Claw Vacuum Technology Brings Energy and Maintenance Savings in Lowering Groundwater
In the process, GW Kanalabsperrung offers its customers customized service that includes installation of the system with all filters and hose lines through to daily monitoring of functionality and correct operation. This has enabled GW Kanalabsperrung to build up a customer base throughout the entire state of North Rhine-Westphalia.
Until now, systems from different manufacturers were sold. In 2015, Managing Director Gerhard Wagner himself developed a new system and, after many years of experience with different vacuum pumps, he decided to use the MINK claw vacuum technology from Busch.
Whilst the first systems were delivered to customers last year, GW Kanalabsperrung unveiled this new system approach to a larger audience of specialists for the first time at Bauma 2016 in Munich.
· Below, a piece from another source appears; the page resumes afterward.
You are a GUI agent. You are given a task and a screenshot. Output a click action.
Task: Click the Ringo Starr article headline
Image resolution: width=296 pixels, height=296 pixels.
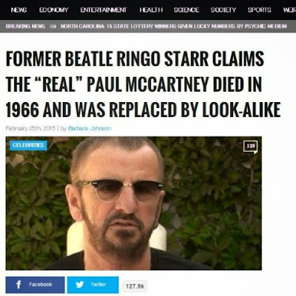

To prevent groundwater from penetrating an excavation pit or, alternatively, to prevent an excavation pit from having to be drained, suction pipes with filters are placed around the pit one to two metres apart from each other. These can be up to six to seven metres deep in the ground. The number of these suction pipes, their distance from one another and the filters used depend on ground conditions.
Fig. 2: The operating principle of the vacuum method for groundwater lowering: 1 Groundwater lowering system, 2 Manifold, 3 Excavation, 4 Suction pipe, 5 Suction filter, 6 Groundwater. Source: Busch Vacuum Soultions.
- When the system is turned on, the vacuum pumps pump all the air out of the container and the entire pipe network.
- The vacuum created by this process sucks groundwater from the vicinity of the individual filters, which lowers the overall water table.
- The water is sucked into the container by the vacuum.
- As soon as a certain level is reached in the container, the water pump, usually a centrifugal or submersible pump, begins to pump the water out of the container and directs it into the sewer system or a body of water via a hose.
- Once the level of water in the container is reduced to a minimum, the water pump shuts off and the vacuum once again sucks groundwater into the vacuum container.
This process repeats itself constantly around the clock to ensure that the excavation pit is drained during the construction phase. Depending on how long the excavation lasts, this process can go on for weeks to months.
Despite circulatory operation, fresh water must be regularly fed into the system during operation of the liquid ring vacuum pump. In practice, this can be difficult during excavation work. Groundwater that has been sucked in must not enter this circulatory system in any case because, despite filtering, groundwater often carries fine and abrasive sand that quickly causes wear on the liquid ring vacuum pumps.
Fig. 3: Cross section of a dry, non-contact Mink claw vacuum pump. Source: Busch Vacuum Solutions.
Whereas the oil in oil-lubricated rotary vane vacuum pumps creates a protective film inside the pump, protecting it against corrosion,
dry-running rotary vane vacuum pumps always risk becoming corroded during downtimes, in which case they fail to start. Even after a break in operation of only one day, the vanes can become stuck in the rotor. When starting, they can break and lead to greater damage inside the vacuum pump.